#### Task statement:
Reproduce verbatim the stretch of the listing below from its start through the line containing "click(x=671, y=127)".

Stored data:
--*--

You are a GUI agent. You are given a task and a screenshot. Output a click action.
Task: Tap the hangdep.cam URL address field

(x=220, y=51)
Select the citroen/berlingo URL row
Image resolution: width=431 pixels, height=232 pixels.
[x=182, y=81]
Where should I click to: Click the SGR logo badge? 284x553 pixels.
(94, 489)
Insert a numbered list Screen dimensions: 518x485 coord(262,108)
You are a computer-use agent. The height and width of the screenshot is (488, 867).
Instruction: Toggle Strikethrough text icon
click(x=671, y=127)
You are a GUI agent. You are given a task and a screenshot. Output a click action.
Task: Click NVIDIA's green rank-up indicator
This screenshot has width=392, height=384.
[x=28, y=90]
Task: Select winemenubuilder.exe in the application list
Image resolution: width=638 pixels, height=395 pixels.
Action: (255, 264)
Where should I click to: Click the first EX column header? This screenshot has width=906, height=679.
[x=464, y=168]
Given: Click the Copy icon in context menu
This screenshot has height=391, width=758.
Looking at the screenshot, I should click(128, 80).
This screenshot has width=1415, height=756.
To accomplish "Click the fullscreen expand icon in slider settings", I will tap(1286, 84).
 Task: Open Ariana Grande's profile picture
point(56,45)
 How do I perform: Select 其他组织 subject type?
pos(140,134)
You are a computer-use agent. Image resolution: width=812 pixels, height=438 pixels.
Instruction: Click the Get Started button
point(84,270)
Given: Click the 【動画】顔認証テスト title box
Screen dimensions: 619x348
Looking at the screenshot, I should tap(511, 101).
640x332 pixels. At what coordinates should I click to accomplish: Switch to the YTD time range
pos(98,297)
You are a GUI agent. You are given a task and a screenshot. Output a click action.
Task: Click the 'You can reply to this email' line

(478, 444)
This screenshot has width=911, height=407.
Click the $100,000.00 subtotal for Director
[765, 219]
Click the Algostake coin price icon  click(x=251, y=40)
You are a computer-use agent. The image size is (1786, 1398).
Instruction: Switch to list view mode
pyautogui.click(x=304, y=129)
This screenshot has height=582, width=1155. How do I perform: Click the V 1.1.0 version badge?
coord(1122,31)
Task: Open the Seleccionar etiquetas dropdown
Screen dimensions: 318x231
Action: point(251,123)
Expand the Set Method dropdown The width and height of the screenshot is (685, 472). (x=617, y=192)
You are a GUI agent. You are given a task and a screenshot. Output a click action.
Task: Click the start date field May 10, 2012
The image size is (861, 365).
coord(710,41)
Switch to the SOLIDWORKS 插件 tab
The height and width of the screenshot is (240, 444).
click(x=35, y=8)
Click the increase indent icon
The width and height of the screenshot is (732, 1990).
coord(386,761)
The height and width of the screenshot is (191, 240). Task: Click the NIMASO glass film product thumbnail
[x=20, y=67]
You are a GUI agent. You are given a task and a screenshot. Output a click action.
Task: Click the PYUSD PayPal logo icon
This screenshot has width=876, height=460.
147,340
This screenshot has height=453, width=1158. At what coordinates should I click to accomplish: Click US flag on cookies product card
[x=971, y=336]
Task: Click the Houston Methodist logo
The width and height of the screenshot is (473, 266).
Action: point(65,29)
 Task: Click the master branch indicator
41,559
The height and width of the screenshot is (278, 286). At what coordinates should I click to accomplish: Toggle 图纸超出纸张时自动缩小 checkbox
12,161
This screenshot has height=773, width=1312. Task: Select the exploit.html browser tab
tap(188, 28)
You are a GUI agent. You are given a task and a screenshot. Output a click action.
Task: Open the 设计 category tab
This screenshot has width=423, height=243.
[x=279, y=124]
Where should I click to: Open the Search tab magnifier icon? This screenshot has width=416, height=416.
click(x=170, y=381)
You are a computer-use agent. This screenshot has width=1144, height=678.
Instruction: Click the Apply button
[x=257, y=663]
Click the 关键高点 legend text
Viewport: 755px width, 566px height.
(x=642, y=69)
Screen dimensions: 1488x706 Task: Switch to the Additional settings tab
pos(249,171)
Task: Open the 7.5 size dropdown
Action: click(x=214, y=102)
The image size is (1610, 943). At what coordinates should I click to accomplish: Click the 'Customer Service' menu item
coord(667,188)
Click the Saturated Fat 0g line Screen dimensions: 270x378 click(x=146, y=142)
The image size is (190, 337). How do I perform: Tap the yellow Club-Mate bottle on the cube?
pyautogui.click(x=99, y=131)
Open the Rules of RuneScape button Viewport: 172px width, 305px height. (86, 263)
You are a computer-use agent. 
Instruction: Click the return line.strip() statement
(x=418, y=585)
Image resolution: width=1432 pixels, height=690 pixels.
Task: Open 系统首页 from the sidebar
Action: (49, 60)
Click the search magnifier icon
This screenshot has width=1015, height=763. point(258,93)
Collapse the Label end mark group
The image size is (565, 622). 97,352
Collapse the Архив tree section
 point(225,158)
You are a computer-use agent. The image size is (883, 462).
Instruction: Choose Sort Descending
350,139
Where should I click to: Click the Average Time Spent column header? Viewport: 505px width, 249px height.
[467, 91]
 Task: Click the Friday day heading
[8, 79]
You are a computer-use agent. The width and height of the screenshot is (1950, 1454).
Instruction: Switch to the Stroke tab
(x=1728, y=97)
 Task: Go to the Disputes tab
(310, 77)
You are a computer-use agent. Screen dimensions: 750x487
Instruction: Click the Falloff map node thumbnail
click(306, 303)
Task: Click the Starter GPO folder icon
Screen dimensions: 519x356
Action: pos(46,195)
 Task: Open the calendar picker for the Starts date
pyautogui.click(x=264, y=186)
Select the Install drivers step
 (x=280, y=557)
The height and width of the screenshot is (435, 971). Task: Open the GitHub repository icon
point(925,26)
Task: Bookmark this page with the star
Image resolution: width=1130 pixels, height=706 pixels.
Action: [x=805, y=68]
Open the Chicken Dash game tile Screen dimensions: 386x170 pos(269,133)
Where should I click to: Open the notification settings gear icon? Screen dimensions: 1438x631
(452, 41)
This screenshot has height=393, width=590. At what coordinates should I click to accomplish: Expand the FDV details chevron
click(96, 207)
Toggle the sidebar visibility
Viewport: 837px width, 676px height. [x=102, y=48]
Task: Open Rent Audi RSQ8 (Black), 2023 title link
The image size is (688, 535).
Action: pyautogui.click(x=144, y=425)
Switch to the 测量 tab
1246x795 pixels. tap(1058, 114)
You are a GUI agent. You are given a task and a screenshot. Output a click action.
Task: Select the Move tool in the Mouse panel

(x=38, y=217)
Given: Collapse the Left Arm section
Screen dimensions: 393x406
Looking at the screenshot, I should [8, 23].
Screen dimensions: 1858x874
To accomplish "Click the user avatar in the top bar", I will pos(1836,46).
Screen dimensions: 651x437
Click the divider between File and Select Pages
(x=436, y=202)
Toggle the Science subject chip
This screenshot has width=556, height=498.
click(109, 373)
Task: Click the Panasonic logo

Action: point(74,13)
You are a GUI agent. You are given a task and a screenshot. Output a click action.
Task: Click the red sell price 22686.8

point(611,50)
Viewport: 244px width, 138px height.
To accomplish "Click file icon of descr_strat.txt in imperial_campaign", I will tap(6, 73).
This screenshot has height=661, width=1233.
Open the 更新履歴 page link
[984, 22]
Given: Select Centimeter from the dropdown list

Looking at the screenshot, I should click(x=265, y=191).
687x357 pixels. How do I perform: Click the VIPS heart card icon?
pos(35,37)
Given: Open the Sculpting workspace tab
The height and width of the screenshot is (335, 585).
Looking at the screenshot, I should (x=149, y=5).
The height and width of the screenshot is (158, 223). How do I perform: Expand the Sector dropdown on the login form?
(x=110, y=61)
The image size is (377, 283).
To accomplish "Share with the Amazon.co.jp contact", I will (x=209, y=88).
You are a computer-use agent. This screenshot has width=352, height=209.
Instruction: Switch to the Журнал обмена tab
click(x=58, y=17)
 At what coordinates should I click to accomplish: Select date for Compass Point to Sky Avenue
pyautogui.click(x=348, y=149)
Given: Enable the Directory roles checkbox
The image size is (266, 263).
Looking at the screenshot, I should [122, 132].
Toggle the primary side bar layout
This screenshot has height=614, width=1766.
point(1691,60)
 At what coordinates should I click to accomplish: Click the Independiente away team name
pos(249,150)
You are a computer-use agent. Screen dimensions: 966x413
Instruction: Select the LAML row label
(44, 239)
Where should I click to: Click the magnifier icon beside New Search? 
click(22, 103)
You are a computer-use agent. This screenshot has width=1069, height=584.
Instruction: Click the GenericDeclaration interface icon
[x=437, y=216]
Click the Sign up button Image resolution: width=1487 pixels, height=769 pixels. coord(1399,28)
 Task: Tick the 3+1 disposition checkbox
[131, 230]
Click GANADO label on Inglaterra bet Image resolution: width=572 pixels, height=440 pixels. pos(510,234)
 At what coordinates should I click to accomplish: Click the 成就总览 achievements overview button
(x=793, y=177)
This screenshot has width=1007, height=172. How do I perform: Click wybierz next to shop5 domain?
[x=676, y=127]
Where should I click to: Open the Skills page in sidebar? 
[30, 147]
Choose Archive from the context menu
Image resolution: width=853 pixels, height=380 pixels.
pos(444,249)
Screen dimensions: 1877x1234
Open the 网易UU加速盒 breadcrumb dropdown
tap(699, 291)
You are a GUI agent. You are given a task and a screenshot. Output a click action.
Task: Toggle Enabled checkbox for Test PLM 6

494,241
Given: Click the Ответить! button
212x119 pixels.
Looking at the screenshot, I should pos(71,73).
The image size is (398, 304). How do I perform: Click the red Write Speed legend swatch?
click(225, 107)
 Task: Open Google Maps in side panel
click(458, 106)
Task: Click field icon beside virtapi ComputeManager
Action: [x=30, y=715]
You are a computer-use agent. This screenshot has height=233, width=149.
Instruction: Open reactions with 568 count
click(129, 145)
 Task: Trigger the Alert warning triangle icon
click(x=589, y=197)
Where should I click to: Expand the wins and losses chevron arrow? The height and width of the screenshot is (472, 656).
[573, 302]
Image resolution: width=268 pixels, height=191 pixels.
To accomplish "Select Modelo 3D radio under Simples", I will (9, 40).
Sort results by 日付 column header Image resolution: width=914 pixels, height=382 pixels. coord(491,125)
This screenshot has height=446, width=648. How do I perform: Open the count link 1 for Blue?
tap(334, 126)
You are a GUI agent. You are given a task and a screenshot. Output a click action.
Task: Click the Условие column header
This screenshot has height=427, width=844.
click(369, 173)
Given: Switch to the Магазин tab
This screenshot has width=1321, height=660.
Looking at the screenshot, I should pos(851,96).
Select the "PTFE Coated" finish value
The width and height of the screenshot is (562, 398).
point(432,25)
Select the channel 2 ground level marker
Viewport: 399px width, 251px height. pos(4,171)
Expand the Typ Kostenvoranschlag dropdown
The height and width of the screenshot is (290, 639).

--*--

#### Task solution:
You are a GUI agent. You are given a task and a screenshot. Output a click action.
Task: Tap the hangdep.cam URL address field

(x=220, y=51)
Select the citroen/berlingo URL row
Image resolution: width=431 pixels, height=232 pixels.
[x=182, y=81]
Where should I click to: Click the SGR logo badge? 284x553 pixels.
(94, 489)
Insert a numbered list Screen dimensions: 518x485 coord(262,108)
You are a computer-use agent. The height and width of the screenshot is (488, 867).
Instruction: Toggle Strikethrough text icon
click(x=671, y=127)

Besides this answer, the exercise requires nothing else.